Vai contra a ordem normal, não apenas por parecer uma avaliação triste e pessimista, mas por violar a crença social de que as pessoas têm um potencial praticamente ilimitado para a mudança e para o auto-aperfeiçoamento.
Nem toda a gente se revela brilhante - tal como nem todos se revelam simpáticos e amorosos. E isso não será necessariamente devido ao fracasso dos pais ou ao mau ambiente doméstico. Acontece porque os traços de carácter que revelamos no dia-a-dia, como todo o comportamento humano, têm componentes genéticas, que não podem ser inteiramente modeladas pelo melhor dos ambientes, e menos ainda pelos melhores psiquiatras.

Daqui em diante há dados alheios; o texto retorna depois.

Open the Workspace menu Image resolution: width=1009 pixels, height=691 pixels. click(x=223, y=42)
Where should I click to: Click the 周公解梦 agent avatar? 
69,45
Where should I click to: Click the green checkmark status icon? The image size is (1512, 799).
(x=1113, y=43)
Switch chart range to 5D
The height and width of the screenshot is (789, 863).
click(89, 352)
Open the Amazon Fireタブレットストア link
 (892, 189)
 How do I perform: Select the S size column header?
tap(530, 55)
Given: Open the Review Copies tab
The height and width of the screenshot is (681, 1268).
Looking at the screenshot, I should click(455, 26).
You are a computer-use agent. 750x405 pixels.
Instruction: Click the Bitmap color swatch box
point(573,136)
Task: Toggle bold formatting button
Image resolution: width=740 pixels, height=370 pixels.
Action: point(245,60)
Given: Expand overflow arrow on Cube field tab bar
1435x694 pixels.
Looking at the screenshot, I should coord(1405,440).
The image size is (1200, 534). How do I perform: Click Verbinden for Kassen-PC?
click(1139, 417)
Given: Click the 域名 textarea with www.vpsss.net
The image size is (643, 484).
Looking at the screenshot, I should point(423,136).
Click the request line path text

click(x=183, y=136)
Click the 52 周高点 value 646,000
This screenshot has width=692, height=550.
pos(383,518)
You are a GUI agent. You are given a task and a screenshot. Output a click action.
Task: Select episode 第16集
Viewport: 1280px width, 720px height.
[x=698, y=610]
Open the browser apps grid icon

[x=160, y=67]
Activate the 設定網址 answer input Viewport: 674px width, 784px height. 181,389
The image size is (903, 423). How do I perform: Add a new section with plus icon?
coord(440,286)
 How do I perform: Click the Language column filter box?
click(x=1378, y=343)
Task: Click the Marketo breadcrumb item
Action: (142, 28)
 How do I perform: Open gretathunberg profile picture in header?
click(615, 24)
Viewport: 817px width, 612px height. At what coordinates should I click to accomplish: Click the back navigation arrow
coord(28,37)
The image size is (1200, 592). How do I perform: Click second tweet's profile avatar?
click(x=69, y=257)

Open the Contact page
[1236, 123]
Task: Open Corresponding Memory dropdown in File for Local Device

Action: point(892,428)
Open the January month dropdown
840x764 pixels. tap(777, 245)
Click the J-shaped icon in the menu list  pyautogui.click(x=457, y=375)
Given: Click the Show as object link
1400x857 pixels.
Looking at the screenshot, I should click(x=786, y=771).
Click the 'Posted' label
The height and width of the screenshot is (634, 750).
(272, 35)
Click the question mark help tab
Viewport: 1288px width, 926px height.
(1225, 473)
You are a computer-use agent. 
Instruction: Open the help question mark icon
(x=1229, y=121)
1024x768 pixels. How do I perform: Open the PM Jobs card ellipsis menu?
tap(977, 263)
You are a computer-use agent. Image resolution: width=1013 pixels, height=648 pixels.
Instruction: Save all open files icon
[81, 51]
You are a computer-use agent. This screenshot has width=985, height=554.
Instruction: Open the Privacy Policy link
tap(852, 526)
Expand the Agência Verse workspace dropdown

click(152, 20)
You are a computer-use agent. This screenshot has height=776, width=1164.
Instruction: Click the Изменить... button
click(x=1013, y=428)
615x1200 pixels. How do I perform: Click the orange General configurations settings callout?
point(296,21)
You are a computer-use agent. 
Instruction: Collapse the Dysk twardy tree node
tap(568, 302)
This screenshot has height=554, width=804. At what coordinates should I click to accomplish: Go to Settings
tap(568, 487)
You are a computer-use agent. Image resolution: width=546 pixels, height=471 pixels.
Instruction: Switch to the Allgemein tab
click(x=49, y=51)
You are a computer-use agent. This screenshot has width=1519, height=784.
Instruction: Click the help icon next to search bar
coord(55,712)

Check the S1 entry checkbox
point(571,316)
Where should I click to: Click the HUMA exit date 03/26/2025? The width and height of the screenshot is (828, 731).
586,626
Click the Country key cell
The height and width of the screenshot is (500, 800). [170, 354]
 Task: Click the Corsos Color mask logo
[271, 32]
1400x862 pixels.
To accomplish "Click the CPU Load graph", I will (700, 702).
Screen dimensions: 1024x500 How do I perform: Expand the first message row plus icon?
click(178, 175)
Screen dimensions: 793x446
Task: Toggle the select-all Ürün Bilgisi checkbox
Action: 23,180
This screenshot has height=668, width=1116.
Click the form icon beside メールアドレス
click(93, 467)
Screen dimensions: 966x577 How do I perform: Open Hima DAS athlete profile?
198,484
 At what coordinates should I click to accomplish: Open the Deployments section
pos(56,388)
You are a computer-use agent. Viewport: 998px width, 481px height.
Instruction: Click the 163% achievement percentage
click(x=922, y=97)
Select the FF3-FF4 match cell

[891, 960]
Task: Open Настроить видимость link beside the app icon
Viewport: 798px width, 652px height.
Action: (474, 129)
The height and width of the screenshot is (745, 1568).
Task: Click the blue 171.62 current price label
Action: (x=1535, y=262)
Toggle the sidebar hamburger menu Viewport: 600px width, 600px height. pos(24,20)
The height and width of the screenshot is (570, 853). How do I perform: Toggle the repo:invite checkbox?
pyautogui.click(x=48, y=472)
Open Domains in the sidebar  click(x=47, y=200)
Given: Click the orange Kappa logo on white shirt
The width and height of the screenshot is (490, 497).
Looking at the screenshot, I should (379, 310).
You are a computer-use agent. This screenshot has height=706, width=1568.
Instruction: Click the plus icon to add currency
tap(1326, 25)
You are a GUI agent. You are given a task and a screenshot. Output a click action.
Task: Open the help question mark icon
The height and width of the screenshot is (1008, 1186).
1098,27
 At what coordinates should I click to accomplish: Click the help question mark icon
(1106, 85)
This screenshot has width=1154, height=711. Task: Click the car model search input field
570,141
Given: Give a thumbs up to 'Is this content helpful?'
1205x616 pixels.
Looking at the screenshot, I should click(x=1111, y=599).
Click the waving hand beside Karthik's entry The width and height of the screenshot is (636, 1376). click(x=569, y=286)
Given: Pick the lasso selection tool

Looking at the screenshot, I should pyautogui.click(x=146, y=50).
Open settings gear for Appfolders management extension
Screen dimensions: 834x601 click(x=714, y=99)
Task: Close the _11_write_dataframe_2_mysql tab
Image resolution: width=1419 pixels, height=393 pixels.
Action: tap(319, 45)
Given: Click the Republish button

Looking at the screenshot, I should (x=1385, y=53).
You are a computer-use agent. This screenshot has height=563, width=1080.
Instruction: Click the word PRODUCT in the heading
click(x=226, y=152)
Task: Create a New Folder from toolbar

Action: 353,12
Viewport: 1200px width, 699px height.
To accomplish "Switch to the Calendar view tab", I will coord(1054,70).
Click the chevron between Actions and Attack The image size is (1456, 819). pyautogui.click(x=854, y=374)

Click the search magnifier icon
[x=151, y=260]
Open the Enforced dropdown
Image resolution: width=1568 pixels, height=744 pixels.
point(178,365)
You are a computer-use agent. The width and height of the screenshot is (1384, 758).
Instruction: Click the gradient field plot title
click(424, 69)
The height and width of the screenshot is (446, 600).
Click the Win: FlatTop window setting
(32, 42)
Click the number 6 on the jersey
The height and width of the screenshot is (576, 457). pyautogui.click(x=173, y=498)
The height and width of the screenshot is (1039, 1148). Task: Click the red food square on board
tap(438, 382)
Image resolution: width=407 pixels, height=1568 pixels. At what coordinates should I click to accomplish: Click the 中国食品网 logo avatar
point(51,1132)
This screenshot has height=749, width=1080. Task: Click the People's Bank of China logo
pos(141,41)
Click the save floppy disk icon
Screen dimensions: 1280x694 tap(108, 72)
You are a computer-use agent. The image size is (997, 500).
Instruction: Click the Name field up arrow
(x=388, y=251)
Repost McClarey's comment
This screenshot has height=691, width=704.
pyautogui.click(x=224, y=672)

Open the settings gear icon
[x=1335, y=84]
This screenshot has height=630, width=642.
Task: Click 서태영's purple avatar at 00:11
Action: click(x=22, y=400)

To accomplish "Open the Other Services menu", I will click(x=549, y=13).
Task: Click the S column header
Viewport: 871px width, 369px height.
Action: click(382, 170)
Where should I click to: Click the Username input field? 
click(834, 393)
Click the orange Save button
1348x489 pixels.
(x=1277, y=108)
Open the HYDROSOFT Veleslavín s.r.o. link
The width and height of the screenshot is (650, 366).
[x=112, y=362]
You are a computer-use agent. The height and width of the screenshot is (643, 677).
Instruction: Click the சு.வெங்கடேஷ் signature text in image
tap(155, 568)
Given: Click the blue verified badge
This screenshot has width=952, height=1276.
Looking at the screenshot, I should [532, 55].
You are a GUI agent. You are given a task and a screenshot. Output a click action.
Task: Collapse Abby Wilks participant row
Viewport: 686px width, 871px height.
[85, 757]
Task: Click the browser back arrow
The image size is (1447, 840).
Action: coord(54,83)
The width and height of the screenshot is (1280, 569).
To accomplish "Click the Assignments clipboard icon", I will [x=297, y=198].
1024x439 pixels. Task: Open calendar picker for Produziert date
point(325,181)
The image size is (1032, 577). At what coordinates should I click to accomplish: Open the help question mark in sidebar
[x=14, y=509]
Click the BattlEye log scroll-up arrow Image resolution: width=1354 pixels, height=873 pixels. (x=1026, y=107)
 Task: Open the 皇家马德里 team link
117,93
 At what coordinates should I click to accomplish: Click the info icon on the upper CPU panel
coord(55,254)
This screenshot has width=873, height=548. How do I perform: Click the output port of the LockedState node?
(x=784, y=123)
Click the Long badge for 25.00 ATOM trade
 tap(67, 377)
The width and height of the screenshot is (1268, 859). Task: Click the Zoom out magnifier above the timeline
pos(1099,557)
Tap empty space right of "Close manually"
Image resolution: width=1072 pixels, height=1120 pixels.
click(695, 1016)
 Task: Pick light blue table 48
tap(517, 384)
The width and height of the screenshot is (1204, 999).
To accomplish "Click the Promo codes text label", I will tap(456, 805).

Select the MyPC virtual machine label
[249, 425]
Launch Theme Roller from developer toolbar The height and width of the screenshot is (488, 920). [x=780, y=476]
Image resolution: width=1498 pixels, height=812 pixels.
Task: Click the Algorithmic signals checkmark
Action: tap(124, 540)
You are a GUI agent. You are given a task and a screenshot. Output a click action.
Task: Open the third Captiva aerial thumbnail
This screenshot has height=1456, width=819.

"Os pedopsiquiatras, hoje, acreditam que a doença está muitas vezes na criança e que as reacções da família podem agravar o cenário, mas não criá-lo por completo", diz o meu colega Theodore Shapiro, pedopsiquiatra do Weill Cornell Medical College. "A era do 'não há crianças más, apenas pais maus', passou."
Lembro-me de uma doente me confessar ter desistido de manter um relacionamento com a filha de 24 anos. Já não suportava as críticas contínuas. "Ainda a amo e tenho saudades dela", disse, com tristeza. "Mas na verdade não gosto dela." Para o melhor ou para o pior, os pais têm pouco poder para influenciar os seus filhos. Por isso não devem precipitar-se a assumir todas as culpas - ou créditos - por tudo aquilo em que os filhos se transformam.